## Your objective
Copy the material below, swapping "lightning bolt" for "thunderbolt" and keeping everything else the same.

## Entries
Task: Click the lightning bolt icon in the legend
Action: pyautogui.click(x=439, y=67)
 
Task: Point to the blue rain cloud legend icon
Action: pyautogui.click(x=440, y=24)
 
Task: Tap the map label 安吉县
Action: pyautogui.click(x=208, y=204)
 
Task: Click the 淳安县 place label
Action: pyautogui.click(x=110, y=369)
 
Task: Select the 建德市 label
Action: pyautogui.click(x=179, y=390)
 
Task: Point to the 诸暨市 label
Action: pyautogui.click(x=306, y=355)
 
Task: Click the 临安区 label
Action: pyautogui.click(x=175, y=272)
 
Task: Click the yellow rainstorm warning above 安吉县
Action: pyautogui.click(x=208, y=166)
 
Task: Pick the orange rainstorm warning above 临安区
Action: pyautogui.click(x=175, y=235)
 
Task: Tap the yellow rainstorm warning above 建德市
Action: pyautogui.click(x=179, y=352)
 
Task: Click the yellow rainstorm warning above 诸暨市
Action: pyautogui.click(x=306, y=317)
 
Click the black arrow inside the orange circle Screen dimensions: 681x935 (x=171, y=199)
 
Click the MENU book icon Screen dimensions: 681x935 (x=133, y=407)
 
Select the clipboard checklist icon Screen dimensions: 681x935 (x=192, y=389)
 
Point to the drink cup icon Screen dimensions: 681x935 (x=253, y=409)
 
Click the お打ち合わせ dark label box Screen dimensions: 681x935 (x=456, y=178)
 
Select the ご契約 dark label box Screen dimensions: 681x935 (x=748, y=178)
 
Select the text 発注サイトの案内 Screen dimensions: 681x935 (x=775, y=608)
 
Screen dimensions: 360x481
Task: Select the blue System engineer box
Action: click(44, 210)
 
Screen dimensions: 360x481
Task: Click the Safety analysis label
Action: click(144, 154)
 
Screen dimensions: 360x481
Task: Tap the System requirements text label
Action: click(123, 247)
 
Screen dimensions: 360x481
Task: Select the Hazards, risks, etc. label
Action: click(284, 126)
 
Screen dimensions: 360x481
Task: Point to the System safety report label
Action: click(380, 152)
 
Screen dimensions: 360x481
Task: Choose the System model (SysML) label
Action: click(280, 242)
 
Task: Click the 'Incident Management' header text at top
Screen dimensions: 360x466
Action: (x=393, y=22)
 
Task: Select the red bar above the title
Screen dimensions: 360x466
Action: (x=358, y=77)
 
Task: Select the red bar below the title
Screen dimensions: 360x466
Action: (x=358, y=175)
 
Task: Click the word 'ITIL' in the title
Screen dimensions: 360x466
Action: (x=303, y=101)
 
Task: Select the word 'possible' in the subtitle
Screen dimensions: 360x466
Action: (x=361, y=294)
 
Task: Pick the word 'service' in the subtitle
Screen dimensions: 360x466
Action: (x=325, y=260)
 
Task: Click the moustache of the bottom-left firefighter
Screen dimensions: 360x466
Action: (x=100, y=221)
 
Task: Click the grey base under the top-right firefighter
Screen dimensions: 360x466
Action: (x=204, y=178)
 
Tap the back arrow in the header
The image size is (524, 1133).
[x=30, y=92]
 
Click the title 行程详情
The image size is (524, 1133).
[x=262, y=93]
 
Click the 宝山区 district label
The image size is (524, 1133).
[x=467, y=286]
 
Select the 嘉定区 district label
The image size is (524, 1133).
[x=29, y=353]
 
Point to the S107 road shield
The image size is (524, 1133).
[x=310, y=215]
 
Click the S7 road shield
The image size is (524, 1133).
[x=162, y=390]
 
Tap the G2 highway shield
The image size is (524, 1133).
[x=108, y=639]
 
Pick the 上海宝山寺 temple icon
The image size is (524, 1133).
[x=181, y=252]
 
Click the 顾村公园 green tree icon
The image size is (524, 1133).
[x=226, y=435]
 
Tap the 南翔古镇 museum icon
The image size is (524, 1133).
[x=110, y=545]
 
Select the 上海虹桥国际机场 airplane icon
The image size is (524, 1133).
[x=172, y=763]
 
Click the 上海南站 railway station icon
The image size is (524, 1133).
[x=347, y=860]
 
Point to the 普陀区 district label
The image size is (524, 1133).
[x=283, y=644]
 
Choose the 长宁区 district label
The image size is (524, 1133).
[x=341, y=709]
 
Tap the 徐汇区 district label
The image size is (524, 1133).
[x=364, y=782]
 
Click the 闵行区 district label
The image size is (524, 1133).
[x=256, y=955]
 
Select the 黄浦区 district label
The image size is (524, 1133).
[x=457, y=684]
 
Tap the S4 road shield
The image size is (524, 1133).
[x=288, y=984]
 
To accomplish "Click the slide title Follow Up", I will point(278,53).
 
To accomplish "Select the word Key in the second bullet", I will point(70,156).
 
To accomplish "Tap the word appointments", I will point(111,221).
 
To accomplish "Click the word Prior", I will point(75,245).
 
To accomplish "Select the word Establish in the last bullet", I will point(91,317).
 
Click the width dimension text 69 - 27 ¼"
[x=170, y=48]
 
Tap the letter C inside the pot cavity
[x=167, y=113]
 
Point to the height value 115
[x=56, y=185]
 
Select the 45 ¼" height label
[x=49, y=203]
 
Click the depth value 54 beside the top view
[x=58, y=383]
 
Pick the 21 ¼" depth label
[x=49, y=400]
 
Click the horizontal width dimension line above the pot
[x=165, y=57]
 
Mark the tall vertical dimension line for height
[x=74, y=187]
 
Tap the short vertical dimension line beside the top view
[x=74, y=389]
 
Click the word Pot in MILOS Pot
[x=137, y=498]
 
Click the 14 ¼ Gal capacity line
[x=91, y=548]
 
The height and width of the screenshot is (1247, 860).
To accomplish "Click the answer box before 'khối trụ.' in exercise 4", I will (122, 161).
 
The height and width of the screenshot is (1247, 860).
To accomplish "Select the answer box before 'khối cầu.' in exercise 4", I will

## Output of the task
Task: Click the thunderbolt icon in the legend
Action: pyautogui.click(x=439, y=67)
 
Task: Point to the blue rain cloud legend icon
Action: pyautogui.click(x=440, y=24)
 
Task: Tap the map label 安吉县
Action: pyautogui.click(x=208, y=204)
 
Task: Click the 淳安县 place label
Action: pyautogui.click(x=110, y=369)
 
Task: Select the 建德市 label
Action: pyautogui.click(x=179, y=390)
 
Task: Point to the 诸暨市 label
Action: pyautogui.click(x=306, y=355)
 
Task: Click the 临安区 label
Action: pyautogui.click(x=175, y=272)
 
Task: Click the yellow rainstorm warning above 安吉县
Action: pyautogui.click(x=208, y=166)
 
Task: Pick the orange rainstorm warning above 临安区
Action: pyautogui.click(x=175, y=235)
 
Task: Tap the yellow rainstorm warning above 建德市
Action: pyautogui.click(x=179, y=352)
 
Task: Click the yellow rainstorm warning above 诸暨市
Action: pyautogui.click(x=306, y=317)
 
Click the black arrow inside the orange circle Screen dimensions: 681x935 (x=171, y=199)
 
Click the MENU book icon Screen dimensions: 681x935 (x=133, y=407)
 
Select the clipboard checklist icon Screen dimensions: 681x935 (x=192, y=389)
 
Point to the drink cup icon Screen dimensions: 681x935 (x=253, y=409)
 
Click the お打ち合わせ dark label box Screen dimensions: 681x935 (x=456, y=178)
 
Select the ご契約 dark label box Screen dimensions: 681x935 (x=748, y=178)
 
Select the text 発注サイトの案内 Screen dimensions: 681x935 (x=775, y=608)
 
Screen dimensions: 360x481
Task: Select the blue System engineer box
Action: click(44, 210)
 
Screen dimensions: 360x481
Task: Click the Safety analysis label
Action: click(144, 154)
 
Screen dimensions: 360x481
Task: Tap the System requirements text label
Action: click(123, 247)
 
Screen dimensions: 360x481
Task: Select the Hazards, risks, etc. label
Action: click(284, 126)
 
Screen dimensions: 360x481
Task: Point to the System safety report label
Action: click(380, 152)
 
Screen dimensions: 360x481
Task: Choose the System model (SysML) label
Action: click(280, 242)
 
Task: Click the 'Incident Management' header text at top
Screen dimensions: 360x466
Action: (x=393, y=22)
 
Task: Select the red bar above the title
Screen dimensions: 360x466
Action: (x=358, y=77)
 
Task: Select the red bar below the title
Screen dimensions: 360x466
Action: (x=358, y=175)
 
Task: Click the word 'ITIL' in the title
Screen dimensions: 360x466
Action: (x=303, y=101)
 
Task: Select the word 'possible' in the subtitle
Screen dimensions: 360x466
Action: (x=361, y=294)
 
Task: Pick the word 'service' in the subtitle
Screen dimensions: 360x466
Action: (x=325, y=260)
 
Task: Click the moustache of the bottom-left firefighter
Screen dimensions: 360x466
Action: (x=100, y=221)
 
Task: Click the grey base under the top-right firefighter
Screen dimensions: 360x466
Action: (x=204, y=178)
 
Tap the back arrow in the header
The image size is (524, 1133).
[x=30, y=92]
 
Click the title 行程详情
The image size is (524, 1133).
[x=262, y=93]
 
Click the 宝山区 district label
The image size is (524, 1133).
[x=467, y=286]
 
Select the 嘉定区 district label
The image size is (524, 1133).
[x=29, y=353]
 
Point to the S107 road shield
The image size is (524, 1133).
[x=310, y=215]
 
Click the S7 road shield
The image size is (524, 1133).
[x=162, y=390]
 
Tap the G2 highway shield
The image size is (524, 1133).
[x=108, y=639]
 
Pick the 上海宝山寺 temple icon
The image size is (524, 1133).
[x=181, y=252]
 
Click the 顾村公园 green tree icon
The image size is (524, 1133).
[x=226, y=435]
 
Tap the 南翔古镇 museum icon
The image size is (524, 1133).
[x=110, y=545]
 
Select the 上海虹桥国际机场 airplane icon
The image size is (524, 1133).
[x=172, y=763]
 
Click the 上海南站 railway station icon
The image size is (524, 1133).
[x=347, y=860]
 
Point to the 普陀区 district label
The image size is (524, 1133).
[x=283, y=644]
 
Choose the 长宁区 district label
The image size is (524, 1133).
[x=341, y=709]
 
Tap the 徐汇区 district label
The image size is (524, 1133).
[x=364, y=782]
 
Click the 闵行区 district label
The image size is (524, 1133).
[x=256, y=955]
 
Select the 黄浦区 district label
The image size is (524, 1133).
[x=457, y=684]
 
Tap the S4 road shield
The image size is (524, 1133).
[x=288, y=984]
 
To accomplish "Click the slide title Follow Up", I will point(278,53).
 
To accomplish "Select the word Key in the second bullet", I will point(70,156).
 
To accomplish "Tap the word appointments", I will point(111,221).
 
To accomplish "Click the word Prior", I will point(75,245).
 
To accomplish "Select the word Establish in the last bullet", I will point(91,317).
 
Click the width dimension text 69 - 27 ¼"
[x=170, y=48]
 
Tap the letter C inside the pot cavity
[x=167, y=113]
 
Point to the height value 115
[x=56, y=185]
 
Select the 45 ¼" height label
[x=49, y=203]
 
Click the depth value 54 beside the top view
[x=58, y=383]
 
Pick the 21 ¼" depth label
[x=49, y=400]
 
Click the horizontal width dimension line above the pot
[x=165, y=57]
 
Mark the tall vertical dimension line for height
[x=74, y=187]
 
Tap the short vertical dimension line beside the top view
[x=74, y=389]
 
Click the word Pot in MILOS Pot
[x=137, y=498]
 
Click the 14 ¼ Gal capacity line
[x=91, y=548]
 
The height and width of the screenshot is (1247, 860).
To accomplish "Click the answer box before 'khối trụ.' in exercise 4", I will (122, 161).
 
The height and width of the screenshot is (1247, 860).
To accomplish "Select the answer box before 'khối cầu.' in exercise 4", I will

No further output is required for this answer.